SOURCE RECORDS
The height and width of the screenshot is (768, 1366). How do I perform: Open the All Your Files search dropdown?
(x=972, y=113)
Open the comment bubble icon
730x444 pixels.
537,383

GOAL
Format every line of the listing above as a JSON array of strings, one string per line, omitting blank lines.

REPLY
[
  "The height and width of the screenshot is (768, 1366). How do I perform: Open the All Your Files search dropdown?",
  "(x=972, y=113)",
  "Open the comment bubble icon",
  "730x444 pixels.",
  "537,383"
]